Text segment:
BeeGFS Data Management
by Peter Braam, CTO
January 2021
Welcome to the BeeGFS blog. I intend to occasionally publish some of our architectural thoughts, specifically to solicit feedback, publicly in blog comments or on our mailing list. Alternatively you can send an email to cto <at> thinkparq <dot> com. Probably we’ll find that posts here will be most useful during our early consideration of features, and perhaps there will be 2-4 posts per year.
Many partners ask about managing data across collections of servers in their clusters. For example, how can data be rebalanced over emptier, new servers and fuller, old servers? Technically we use the word pool, e.g. old pool and new pool, to refer to the available storage on the older and newer servers. There are variations on this question, for example, how can we leverage servers with NVMe drives that form a fast storage tier? Here the word tier is another technical term designating a collection of storage services. Utilizing tiers means that we want to move files to that tier to have them ready for fast transfer to clients and move them back to a pool on a slower tier when they have been idle for some time and merely consume capacity on the expensive, fast devices. In yet another scenario we would want to move files that have not been accessed for some time, or that belong to a finished project into an S3 object store.
Figure 1: BeeGFS cluster requiring space rebalancing and fast tier management
During discussions with our partners, several other features were requested and we began to see how closely related they are. The following features appear to be at the top of the wishlist:
handling tiers - placing or moving data into faster or slower tiers
data rebalancing - within and between pools
data movement - parallel data movement within, into, and out of BeeGFS
feeds into Irods, S3-like object storage, HSM systems, and auditing systems
directory subtree quotas
ThinkParQ prefers to keep the BeeGFS file system fast, nimble, and easy to use, and in this spirit, the architecture proposed here combines minor features in the file system with a few external utilities, some of which exist as open source software or can be derived from it.
Consider the following file system interfaces and external utilities:
BeeGFS event logging - including read-only file access and quota events
Atomically swap the data between two BeeGFS files
Block or abort concurrent writes on a single file
A powerful data-movement tool, like Los Alamos’ pftool
A sub-tree aware file system inventory database
Directory quota management through client file system directory tree
In this blog post, we are going to briefly discuss these interfaces and utilities and see how they will enable the features above.
Let’s start with a summary. All of the feature requests share a common requirement, namely having knowledge about collections of files. Such knowledge can be extracted from the existing BeeGFS event log which provides file access and modification events on a socket, in real-time, on a file by file basis. For historical knowledge about larger collections of files, we will use a subtree-aware inventory database. Below, we will illustrate what these databases can do and how they are maintained. Most of the features under discussion involve data movement and we include a powerful parallel file moving tool as one of the desirable utilities.

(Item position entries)
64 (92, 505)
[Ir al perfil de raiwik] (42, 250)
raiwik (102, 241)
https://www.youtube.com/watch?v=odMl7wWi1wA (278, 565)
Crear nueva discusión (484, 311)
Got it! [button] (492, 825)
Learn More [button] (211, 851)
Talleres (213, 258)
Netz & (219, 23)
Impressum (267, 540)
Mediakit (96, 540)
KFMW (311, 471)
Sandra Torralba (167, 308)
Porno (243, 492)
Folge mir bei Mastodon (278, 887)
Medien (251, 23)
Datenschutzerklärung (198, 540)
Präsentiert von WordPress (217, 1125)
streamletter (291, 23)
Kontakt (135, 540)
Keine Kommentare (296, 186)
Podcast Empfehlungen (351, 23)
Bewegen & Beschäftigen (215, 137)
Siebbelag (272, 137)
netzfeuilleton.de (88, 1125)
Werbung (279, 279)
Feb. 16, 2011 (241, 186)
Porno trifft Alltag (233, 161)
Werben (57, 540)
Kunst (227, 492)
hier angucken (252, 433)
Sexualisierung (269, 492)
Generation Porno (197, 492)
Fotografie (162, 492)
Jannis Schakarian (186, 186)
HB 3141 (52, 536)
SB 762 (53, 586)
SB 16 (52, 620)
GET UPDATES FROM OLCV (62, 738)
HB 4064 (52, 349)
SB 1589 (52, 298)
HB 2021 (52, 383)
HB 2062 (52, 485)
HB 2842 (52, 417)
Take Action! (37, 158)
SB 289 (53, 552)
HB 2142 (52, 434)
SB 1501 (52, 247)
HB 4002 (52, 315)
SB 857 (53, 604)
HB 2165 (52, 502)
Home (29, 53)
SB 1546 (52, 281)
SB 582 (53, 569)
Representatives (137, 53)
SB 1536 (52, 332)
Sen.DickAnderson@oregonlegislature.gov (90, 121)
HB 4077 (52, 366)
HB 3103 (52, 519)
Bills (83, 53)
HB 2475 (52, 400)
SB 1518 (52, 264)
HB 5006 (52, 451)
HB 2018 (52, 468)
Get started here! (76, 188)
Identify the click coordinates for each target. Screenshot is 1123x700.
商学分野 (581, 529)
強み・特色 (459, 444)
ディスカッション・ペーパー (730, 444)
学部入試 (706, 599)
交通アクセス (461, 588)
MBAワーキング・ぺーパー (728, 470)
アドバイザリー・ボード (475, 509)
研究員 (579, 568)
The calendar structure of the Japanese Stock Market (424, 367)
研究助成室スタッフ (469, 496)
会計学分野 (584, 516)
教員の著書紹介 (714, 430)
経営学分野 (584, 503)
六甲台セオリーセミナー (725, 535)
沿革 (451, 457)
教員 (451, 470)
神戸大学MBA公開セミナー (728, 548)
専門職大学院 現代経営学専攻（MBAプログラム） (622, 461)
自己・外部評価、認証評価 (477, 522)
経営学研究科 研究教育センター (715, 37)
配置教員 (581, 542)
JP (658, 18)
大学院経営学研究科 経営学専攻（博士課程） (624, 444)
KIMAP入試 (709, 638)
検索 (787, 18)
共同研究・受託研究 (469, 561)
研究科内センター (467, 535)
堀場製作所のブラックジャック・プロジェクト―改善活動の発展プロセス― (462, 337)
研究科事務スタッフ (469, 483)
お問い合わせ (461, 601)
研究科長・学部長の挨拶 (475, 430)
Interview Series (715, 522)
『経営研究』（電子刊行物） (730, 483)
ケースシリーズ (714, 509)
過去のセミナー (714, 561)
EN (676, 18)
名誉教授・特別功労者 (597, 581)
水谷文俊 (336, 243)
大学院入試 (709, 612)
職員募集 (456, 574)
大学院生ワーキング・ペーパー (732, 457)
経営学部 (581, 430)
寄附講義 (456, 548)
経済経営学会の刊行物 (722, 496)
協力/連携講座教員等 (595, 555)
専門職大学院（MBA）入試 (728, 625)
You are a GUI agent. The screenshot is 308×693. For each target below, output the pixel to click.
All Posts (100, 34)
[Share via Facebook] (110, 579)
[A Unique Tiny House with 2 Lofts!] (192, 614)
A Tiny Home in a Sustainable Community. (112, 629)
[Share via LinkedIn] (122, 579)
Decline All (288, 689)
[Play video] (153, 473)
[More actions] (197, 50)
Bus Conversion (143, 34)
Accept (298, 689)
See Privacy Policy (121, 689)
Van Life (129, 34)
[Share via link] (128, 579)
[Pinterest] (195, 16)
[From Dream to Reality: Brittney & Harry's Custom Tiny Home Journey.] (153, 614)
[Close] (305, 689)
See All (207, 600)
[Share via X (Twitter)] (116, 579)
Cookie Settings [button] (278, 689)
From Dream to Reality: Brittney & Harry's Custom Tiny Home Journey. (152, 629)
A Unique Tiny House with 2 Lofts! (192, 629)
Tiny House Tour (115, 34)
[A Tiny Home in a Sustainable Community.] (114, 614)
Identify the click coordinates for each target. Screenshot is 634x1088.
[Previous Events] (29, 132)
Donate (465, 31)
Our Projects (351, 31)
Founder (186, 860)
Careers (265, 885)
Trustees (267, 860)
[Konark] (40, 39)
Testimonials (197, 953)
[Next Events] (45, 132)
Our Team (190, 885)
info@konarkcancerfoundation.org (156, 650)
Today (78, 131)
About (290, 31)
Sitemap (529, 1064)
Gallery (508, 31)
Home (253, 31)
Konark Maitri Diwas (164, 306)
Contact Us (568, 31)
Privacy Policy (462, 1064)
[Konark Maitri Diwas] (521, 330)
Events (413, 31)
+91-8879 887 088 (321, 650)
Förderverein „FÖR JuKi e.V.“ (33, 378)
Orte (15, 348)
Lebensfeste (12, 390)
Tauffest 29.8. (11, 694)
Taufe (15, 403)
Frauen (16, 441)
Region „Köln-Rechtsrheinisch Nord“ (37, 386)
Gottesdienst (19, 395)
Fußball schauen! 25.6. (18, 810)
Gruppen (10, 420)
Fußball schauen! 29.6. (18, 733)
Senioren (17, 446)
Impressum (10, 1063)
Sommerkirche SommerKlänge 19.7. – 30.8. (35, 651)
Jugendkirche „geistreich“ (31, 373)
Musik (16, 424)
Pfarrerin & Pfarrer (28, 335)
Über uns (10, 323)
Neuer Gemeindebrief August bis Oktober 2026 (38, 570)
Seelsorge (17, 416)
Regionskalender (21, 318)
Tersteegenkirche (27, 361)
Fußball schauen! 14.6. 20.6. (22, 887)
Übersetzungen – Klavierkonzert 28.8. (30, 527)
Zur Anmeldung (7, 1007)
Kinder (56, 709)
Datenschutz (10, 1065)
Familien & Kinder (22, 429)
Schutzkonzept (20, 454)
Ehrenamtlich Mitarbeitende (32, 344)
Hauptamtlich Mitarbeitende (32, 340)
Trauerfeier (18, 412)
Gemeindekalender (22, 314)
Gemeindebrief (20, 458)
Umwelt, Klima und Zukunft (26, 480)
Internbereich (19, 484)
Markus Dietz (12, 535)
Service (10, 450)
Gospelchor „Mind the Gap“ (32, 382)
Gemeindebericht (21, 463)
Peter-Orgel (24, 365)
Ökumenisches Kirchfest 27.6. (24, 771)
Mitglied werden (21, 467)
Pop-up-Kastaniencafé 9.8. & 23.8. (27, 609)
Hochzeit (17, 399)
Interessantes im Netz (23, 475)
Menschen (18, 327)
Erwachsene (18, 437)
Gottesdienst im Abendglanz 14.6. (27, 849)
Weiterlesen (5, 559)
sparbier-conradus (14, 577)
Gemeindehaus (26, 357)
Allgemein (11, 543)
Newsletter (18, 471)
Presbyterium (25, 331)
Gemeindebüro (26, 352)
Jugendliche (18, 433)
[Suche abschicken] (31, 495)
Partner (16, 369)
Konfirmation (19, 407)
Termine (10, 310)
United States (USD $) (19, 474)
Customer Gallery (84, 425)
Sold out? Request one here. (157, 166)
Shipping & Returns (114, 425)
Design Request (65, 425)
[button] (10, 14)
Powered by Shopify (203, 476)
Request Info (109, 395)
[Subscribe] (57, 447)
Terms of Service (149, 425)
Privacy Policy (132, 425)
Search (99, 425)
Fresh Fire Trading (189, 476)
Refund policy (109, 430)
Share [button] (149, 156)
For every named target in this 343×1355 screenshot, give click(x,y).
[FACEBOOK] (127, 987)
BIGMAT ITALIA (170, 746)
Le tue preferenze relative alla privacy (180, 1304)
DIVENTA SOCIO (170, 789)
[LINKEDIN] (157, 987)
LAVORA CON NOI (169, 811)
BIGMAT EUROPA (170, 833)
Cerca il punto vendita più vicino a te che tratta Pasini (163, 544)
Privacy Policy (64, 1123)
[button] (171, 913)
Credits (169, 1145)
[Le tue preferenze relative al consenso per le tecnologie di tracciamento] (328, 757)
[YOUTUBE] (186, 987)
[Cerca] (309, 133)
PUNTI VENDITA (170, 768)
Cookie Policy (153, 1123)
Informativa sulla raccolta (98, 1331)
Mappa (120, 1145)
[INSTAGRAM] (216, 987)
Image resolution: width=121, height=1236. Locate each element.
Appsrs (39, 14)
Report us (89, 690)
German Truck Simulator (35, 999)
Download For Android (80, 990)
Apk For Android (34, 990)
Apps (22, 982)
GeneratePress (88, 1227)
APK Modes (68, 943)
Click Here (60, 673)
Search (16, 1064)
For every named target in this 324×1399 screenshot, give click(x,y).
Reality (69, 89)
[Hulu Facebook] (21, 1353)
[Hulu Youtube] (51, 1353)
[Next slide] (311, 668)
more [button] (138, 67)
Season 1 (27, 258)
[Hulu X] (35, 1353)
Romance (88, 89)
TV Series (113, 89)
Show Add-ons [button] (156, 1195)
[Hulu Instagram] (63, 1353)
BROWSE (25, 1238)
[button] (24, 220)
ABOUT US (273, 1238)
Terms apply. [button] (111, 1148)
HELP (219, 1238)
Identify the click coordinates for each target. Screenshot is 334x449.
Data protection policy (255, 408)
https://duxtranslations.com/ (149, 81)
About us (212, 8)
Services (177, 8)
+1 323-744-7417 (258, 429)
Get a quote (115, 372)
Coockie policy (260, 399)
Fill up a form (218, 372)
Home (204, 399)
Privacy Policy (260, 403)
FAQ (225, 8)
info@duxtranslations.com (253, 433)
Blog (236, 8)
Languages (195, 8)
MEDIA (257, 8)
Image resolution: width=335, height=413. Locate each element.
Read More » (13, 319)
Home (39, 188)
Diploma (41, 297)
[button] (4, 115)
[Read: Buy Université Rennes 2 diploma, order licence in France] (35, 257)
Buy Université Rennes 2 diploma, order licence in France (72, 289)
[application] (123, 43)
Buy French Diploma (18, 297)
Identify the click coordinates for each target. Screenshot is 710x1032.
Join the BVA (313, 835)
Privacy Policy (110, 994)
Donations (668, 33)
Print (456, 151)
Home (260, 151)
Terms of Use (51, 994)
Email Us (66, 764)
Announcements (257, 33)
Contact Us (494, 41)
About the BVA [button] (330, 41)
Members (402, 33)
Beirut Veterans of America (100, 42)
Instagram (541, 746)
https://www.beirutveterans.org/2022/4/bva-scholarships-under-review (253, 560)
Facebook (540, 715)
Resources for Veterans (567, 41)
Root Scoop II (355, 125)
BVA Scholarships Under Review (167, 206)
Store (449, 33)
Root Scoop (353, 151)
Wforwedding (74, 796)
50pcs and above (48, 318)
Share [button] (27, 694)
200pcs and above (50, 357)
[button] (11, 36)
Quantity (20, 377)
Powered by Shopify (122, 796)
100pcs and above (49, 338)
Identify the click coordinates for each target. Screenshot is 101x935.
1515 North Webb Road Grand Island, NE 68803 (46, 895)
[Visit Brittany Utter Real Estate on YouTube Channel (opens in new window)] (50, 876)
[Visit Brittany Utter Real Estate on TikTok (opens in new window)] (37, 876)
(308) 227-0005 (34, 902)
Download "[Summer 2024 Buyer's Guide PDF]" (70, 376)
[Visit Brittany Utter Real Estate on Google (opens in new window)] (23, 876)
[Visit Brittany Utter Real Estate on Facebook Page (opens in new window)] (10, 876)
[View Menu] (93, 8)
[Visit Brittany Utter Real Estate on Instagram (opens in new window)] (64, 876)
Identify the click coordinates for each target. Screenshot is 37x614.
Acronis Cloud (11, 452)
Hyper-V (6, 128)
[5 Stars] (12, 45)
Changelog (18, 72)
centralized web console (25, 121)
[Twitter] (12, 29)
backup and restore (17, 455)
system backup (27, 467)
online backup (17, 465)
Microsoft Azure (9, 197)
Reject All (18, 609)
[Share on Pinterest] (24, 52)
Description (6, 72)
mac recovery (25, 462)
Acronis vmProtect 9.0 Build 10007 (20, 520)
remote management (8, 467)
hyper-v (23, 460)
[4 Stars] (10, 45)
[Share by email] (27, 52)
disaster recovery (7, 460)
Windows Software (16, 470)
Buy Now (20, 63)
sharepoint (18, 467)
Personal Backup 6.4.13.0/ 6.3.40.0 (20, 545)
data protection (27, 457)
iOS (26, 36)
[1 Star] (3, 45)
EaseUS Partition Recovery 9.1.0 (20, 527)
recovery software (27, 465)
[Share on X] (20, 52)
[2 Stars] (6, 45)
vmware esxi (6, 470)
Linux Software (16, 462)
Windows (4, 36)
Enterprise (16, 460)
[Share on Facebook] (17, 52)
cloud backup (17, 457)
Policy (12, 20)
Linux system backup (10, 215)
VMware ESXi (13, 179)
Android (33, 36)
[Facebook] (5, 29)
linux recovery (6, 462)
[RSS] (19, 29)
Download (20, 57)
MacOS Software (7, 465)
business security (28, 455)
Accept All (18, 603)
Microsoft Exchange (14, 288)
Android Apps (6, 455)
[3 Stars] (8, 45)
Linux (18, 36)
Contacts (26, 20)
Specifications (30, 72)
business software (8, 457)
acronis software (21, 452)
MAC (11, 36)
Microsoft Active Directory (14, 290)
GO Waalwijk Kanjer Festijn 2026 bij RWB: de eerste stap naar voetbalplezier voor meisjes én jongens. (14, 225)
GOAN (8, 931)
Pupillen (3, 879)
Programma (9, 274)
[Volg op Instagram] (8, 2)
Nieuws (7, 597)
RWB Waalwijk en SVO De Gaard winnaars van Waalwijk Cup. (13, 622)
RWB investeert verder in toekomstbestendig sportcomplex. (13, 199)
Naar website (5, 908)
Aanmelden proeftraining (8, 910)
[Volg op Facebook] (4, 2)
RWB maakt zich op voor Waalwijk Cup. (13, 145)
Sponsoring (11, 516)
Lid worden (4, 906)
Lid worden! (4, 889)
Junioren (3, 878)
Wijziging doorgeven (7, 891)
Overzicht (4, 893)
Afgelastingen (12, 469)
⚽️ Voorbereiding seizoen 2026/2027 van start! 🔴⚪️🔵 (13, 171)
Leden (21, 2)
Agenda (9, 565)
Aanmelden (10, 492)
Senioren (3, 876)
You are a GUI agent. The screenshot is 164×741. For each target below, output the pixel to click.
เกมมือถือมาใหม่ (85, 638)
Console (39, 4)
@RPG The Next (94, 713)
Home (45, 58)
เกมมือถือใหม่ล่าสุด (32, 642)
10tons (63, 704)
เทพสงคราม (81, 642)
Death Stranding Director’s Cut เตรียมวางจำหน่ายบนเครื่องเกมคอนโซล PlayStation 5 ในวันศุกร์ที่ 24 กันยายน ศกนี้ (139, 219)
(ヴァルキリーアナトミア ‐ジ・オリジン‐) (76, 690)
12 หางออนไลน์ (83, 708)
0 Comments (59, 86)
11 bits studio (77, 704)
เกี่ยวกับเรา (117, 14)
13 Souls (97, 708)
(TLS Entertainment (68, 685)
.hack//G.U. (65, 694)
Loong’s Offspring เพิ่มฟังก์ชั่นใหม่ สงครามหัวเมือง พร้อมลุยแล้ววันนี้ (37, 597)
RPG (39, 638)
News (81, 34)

Set of tasks:
• a. Answer these questions about the BeeGFS data management post:
(i) How many posts per year does the post expect?
(ii) Which technical term designates a collection of storage services?
(iii) What does the existing BeeGFS event log provide?
• b. Reproduce the part of the BeeGFS data management post between "Consider the following" and "the features above.", inclusive.
• c. List every feature that the BeeGFS data management post places at the top of the wishlist, without its description.

Responses to the exercise:
• a.
(i) 2-4 posts per year
(ii) Tier
(iii) File access and modification events on a socket, in real-time, on a file by file basis

• b.
Consider the following file system interfaces and external utilities:
BeeGFS event logging - including read-only file access and quota events
Atomically swap the data between two BeeGFS files
Block or abort concurrent writes on a single file
A powerful data-movement tool, like Los Alamos’ pftool
A sub-tree aware file system inventory database
Directory quota management through client file system directory tree
In this blog post, we are going to briefly discuss these interfaces and utilities and see how they will enable the features above.

• c.
Handling tiers
Data rebalancing
Data movement
Feeds into Irods, S3-like object storage, HSM systems, and auditing systems
Directory subtree quotas